Second man on Florida’s death row to have DNA testing after prosecutor signs off

A second inmate on Florida’s death row has been granted DNA testing by the Orange County state attorney.

Henry Sireci, 72, had sought the testing for almost two decades. Earlier this month, State Attorney Monique H. Worrell agreed to grant his request.

Worrell also is supporting DNA testing in the case of Tommy Zeigler, 75. Both men have been on death row since 1976. They faced the same prosecutor and judge in their original trials, and now-discredited scientific evidence swayed their juries.

Sireci, also known as Butch Blackstone, was convicted of stabbing to death Howard Poteet, an Orlando used car lot owner, on Dec. 3, 1975, and 7-Eleven clerk John Leonard Short three days before.

Sireci has always maintained his innocence, said Nina Morrison, senior litigation counsel with the Innocence Project in New York. The case against him was based on testimony from seven people who indicated he admitted to killing Poteet.

The physical evidence against Sireci included a hair found on Poteet’s sock. A lab analyst said it was microscopically identical to Sireci’s hair, but the science has now been discredited. The analyst also said the blood on a denim jacket believed to be Sireci’s matched Poteet’s blood group.

Worrell agreed to let the Innocence Project conduct fingerprint analysis and test the denim jacket and the hair, as well as half a dozen other pieces of evidence, including bloody towels.

The evidence will be sent to the Forensic Analytical Crime Laboratory in Hayward, Calif. It’s the same lab that tested the evidence in the case of Robert Duboise, who was freed from prison last August, after 37 years. DNA testing proved Duboise innocent of a 1983 Tampa rape and murder.

The lab will forward some of the hairs in evidence to Mitotyping Technologies in State College, Pa., for mitochondrial analysis, which traces maternal links.

Sireci’s lawyers began seeking DNA testing in 2003. A former state attorney agreed to limited tests of some items about a decade ago, which only revealed the victim’s DNA.

Morrison, who represents Sireci, said it’s been “a long and winding road for a simple DNA test.”

“We’re quite pleased,” she said, “that the state attorney has now recognized that it’s in the interests of justice to do all possible DNA testing before a man who has been maintaining innocence for four-and-a-half decades is executed.”

In an interview Monday, Worrell said it was not a tough decision to grant the requests.

“This is just about the fact that there have been advancements in DNA science that have produced exonerations,” she said, “and when you have someone who is charged with murder, particularly someone who has been sentenced to death, I don’t think we have the luxury of ignoring advancements in science that may be able to prove their innocence.”

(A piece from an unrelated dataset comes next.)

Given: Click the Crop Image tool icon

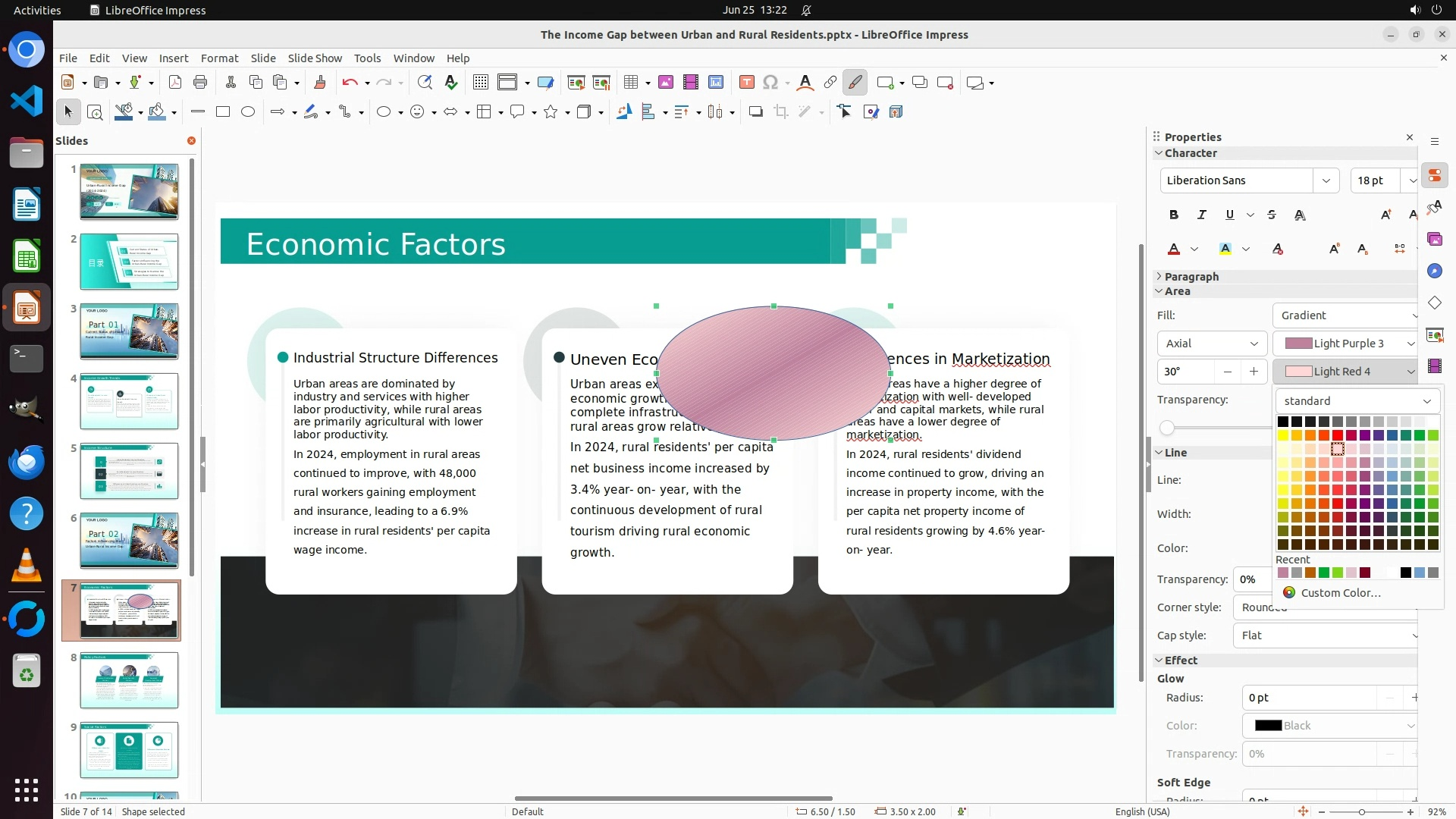Looking at the screenshot, I should (781, 112).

Asked if she had faced opposition within her office to the decisions, Worrell said she had not.

“I didn’t receive any pushback,” she said, “but I also didn’t ask anyone for their opinion.”

The prosecutor’s office in Orange County had denied the requests repeatedly over the years, insisting that justice was served in both Sireci’s and Zeigler’s cases. They also said the testing would not clearly exonerate the men, which is a standard outlined in a 2001 Florida law.

In 2016, Sireci’s request for DNA testing reached all the way to the U.S. Supreme Court, which refused to hear his case. Justice Stephen Breyer dissented, questioning whether Sireci’s decades on death row violated the constitutional ban on cruel and unusual punishment.

“When he was first sentenced to death, the Berlin Wall stood firmly in place. Saigon had just fallen. Few Americans knew of the personal computer or the Internet. And over half of all Americans now alive had not yet been born, " Breyer wrote.

A judge must still sign off on Zeigler’s request for DNA. When that happens, Worrell said her office will be present to document the evidence that is turned over.

Circuit Judge Wayne C. Wooten signed off on Sireci’s request May 7. Morrison said the lab usually takes a couple months.

Worrell said once the results come back, the defense lawyers can file a motion for dismissal or a new trial. She said her office would “make the appropriate move at that point,” depending on the results.

She said she is not aware of any other pending requests for DNA testing in her office.

Dennis Tracey, who has been handling Zeigler’s appeals since the late 1980s and whose New York firm, Hogan Lovells, will pay for the DNA testing, said Zeigler’s attorneys are interviewing labs.

“Tommy almost died from COVID-19 while waiting for the testing,” Tracey said, “so we’re just very grateful he made it through, and he’ll be with us to see this testing accomplished.”

Zeigler’s case was the subject of an investigative series and podcast, Blood and Truth, in the Tampa Bay Times. The Times found that Zeigler was one of almost two dozen men sent to death row in the 1970s and 1980s who hadn’t been able to get advanced DNA testing.

Morrison said the breakthrough in Orange County shows the power of prosecutors.

Worrell took office in January.

“It’s a very stark example of why elections matter,” Morrison said.